With summer just around the corner in southern Manitoba, so too is severe storm season.

While thunderstorms can occur at any time of year, Environment Canada meteorologist Natalie Hasell indicates the frequency of severe storms typically begins to increase at the end of each May with peak season arriving in July and into early August.

“It's coming pretty soon and it's something you should be familiar with if you've lived (in Manitoba) long enough,” Hasell said. “Lightning is a specific concern that is very widespread because it defines a thunderstorm. You don't have a thunderstorm without lightning.”

“But we don't issue watches and warnings for just lightning storms ... we issue warnings when we're talking about damaging or more likely damaging storms.”

Large hail, torrential downpours, strong straight-line winds, and tornadoes can all be produced by a severe storm, Hasell explained. All severe weather can be damaging and should be treated as serious situations.

“Know what the forecast is a good start in staying safe,” Hasell said. “Look for the word thunderstorm or a risk of a thunderstorm. Beyond that, it's important to pay attention to what's happening around you.”

“If winds are pick up when just before there didn't seem to be a whole lot of wind, that could be a sign convection has started and somewhere that are strong cores of thunderstorms that could be coming your way.”

When a thunderstorm approaches that has the potential to produce hail, heavy rains or tornadoes, the best course of action is to find a sturdy building to take shelter in. Ideally, the basement makes for the safest space when strong winds could possibly move debris or large hail is falling.

“If you don't have a basement then find a small interior room like a washroom or closet that has as many walls between you and the outside as possible,” said Hasell. “Do not use crawlspaces as those are not safe spots. You can't move around very quickly in them if things change.”

A low-lying spot such as a ditch provides the best space for cover if you're stuck outside when severe weather hits, Hasell noted. But heavy rains that accompany severe storms can flood or wash out areas quickly, so you need to pay attention constantly to changing surroundings to adapt.

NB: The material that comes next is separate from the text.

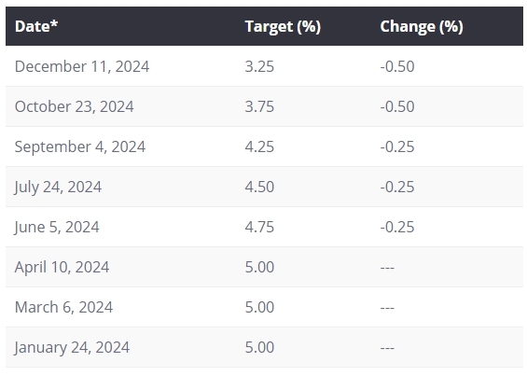Select the October 23, 2024 date cell
The image size is (527, 376).
[x=75, y=106]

For summer campers or cottagers who may find themselves out in the water when a storm strikes, the only course of action is to head to land immediately.

“Water does conduct electricity,” explained Hasell. “If you're on a boat you're probably the tallest thing around and that can attract lightning. Get to shore, get off the water and find a place to take cover.”

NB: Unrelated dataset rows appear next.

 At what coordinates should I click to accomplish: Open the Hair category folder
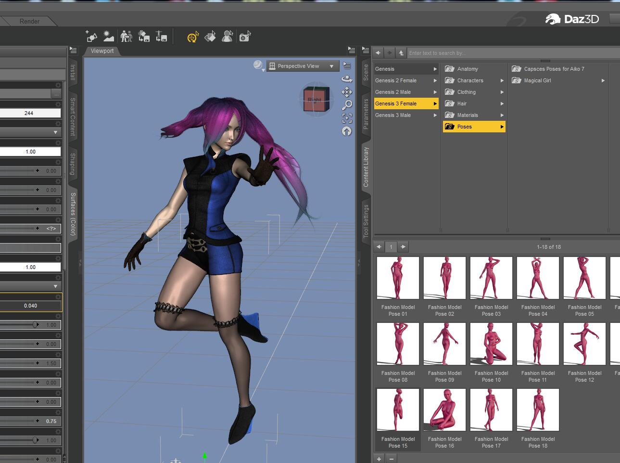pos(474,103)
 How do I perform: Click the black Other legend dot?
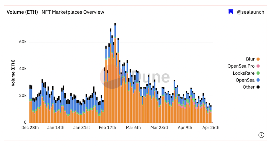point(258,87)
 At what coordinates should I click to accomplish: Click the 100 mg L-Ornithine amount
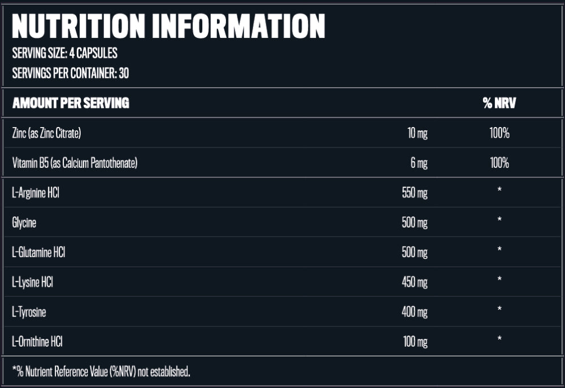tap(414, 341)
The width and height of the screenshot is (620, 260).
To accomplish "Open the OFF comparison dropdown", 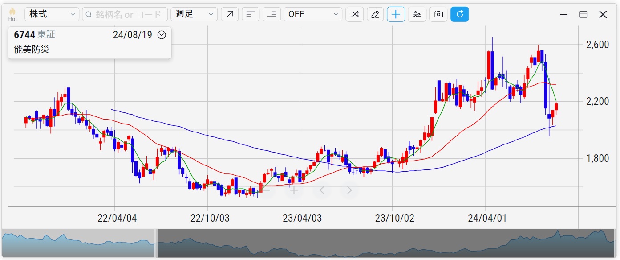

A final storm safety tip from Hasell: remain in shelter until your certain the severe weather has passed or dissipated.

“Storms come in families,” she explained. “You might be at the front end and another storm could pass by. I know it's difficult to sit and wait, but it's really important to give yourself that time for the storm to move far enough away.”

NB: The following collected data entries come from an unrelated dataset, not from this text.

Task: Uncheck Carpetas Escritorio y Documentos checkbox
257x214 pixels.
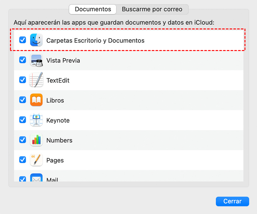Action: pos(23,40)
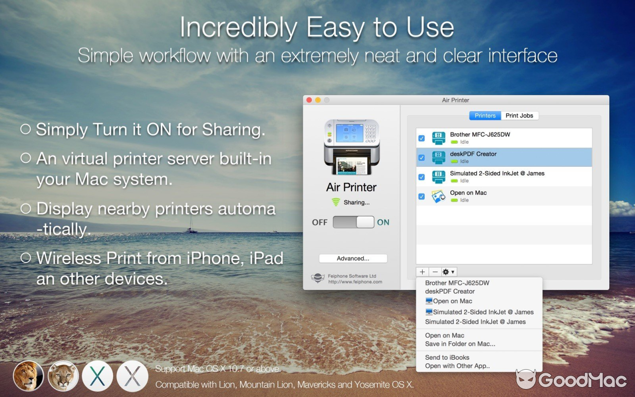Switch to the Print Jobs tab
The height and width of the screenshot is (397, 635).
pos(519,115)
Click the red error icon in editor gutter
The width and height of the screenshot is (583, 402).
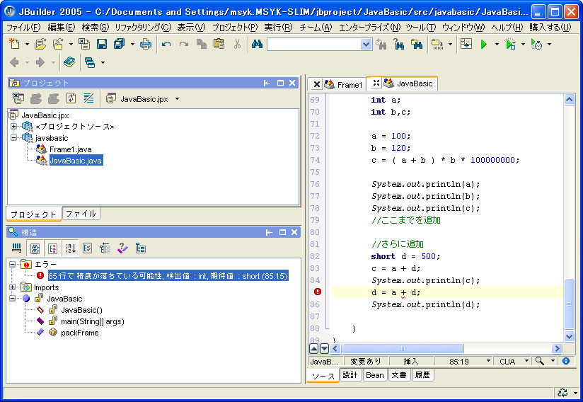pos(318,292)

“Lightning doesn't just travel straight down from a storm,” continued Hasell. “It can travel horizontally. In some examples, it can travel very great distances.”

Usually, 30 minutes after the storm appears to have passed is when lightning strikes have moved far enough away to no longer be a concern.

Another safety tool Environment Canada provides is the Canadian Lightning Danger Map, which records lightning strikes and provides real-time data about where strikes are most likely to occur next.